From the May-June 2021 issue of News & Letters

by Buddy Bell

The number of people who cross the border without documents is rising and has been for many years. This trend has remained steady through the transition from Trump to President Biden, notwithstanding the self-promotional lies and distortions of professional smugglers and ultraconservative members of the U.S. Congress. One statistic for 2021 actually jumped higher: the number of undocumented minor children crossing the border alone. They are mainly leaving Central American and South American countries decimated by a growing governmental contempt for human rights and democracy, propagated in part by decades of U.S. intervention on behalf of U.S. big business profits.

DESPERATE CHILDREN TRAVELING ALONE

The Biden administration is scrambling to build or recommission enough facilities to house the children until custody can be granted to a family member. There are more than 20,000 children in shelters run by Health and Human Services (HHS), some of which are tent facilities like in Carrizo Springs, Texas, one of the first Trump-era sites to be reopened by Biden.

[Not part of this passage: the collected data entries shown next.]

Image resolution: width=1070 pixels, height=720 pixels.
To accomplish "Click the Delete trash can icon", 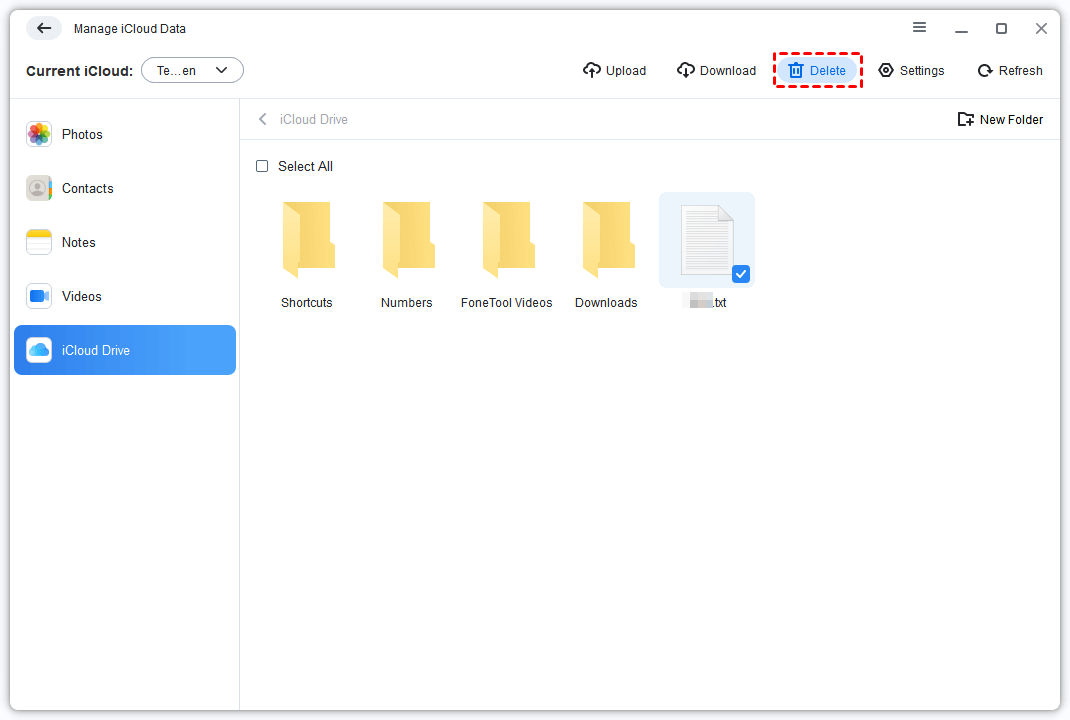I will [x=796, y=70].
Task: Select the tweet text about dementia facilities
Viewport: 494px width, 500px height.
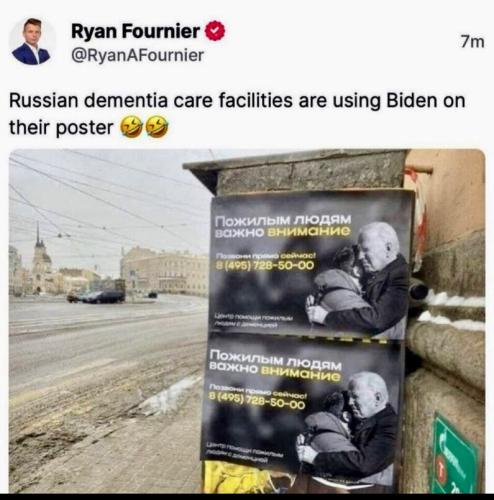Action: [237, 114]
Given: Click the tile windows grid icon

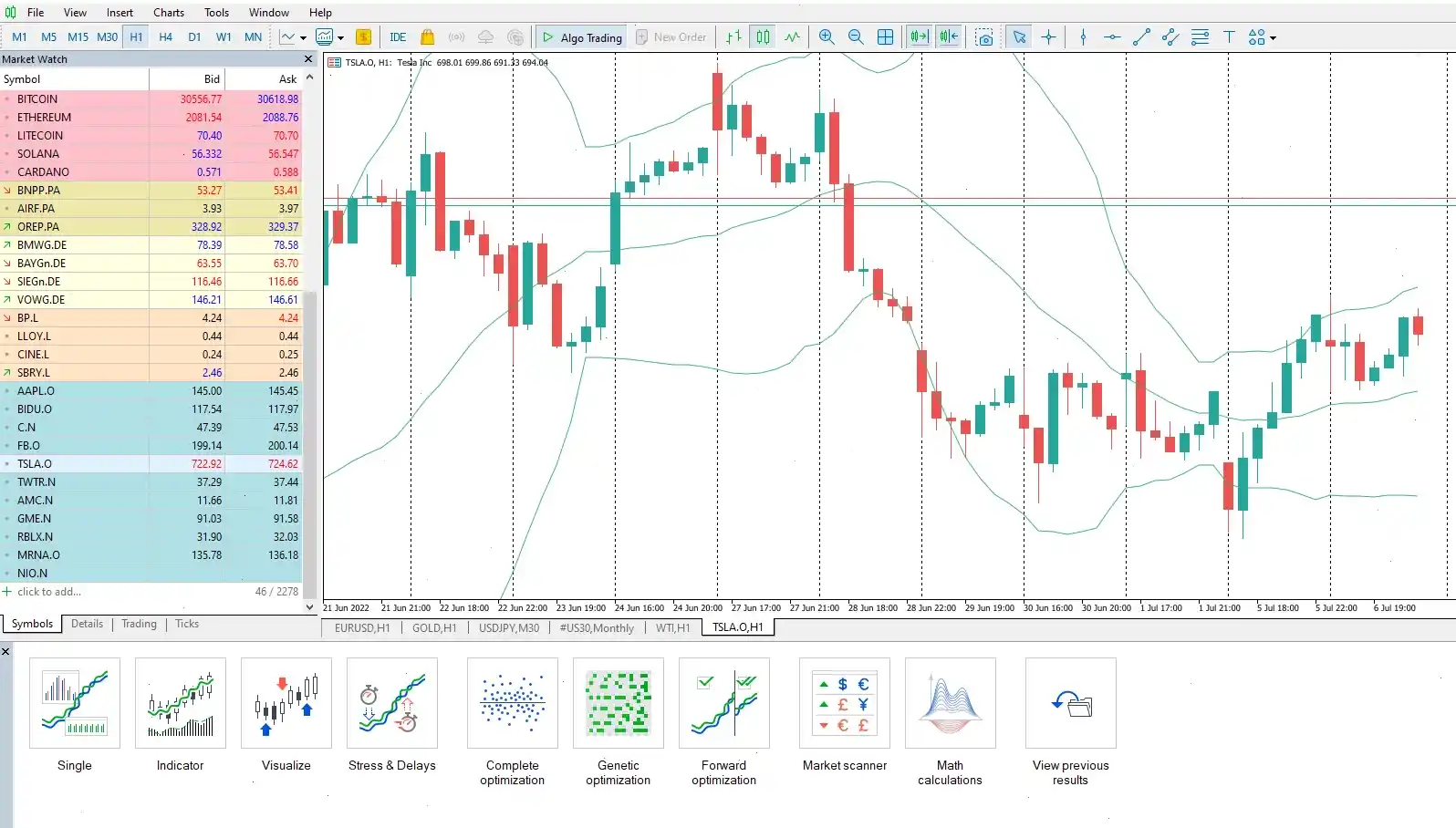Looking at the screenshot, I should pos(885,37).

A couple years ago, tent facilities like Carrizo Springs were denounced by many Democrats as ill-equipped to house children. Now Republican members of Congress are claiming the children were better off “Remain[ing] in Mexico,” conveniently leaving out the levels of violence and harassment which migrants are subjected to while waiting months for an appointment in the border zone. During the supposedly humane Trump era, about a third of asylum seekers missed their appointment dates, sometimes because they were kidnapped by gangs, detained by Mexican police, or in the hospital. Viviana, an asylum seeker from Cuba, had a miscarriage in Matamoros, Mexico: “I told them, ‘Listen, this is what happened to me. This is why I missed my court date,’ and they just said, ‘Sorry, there’s nothing we can do.’”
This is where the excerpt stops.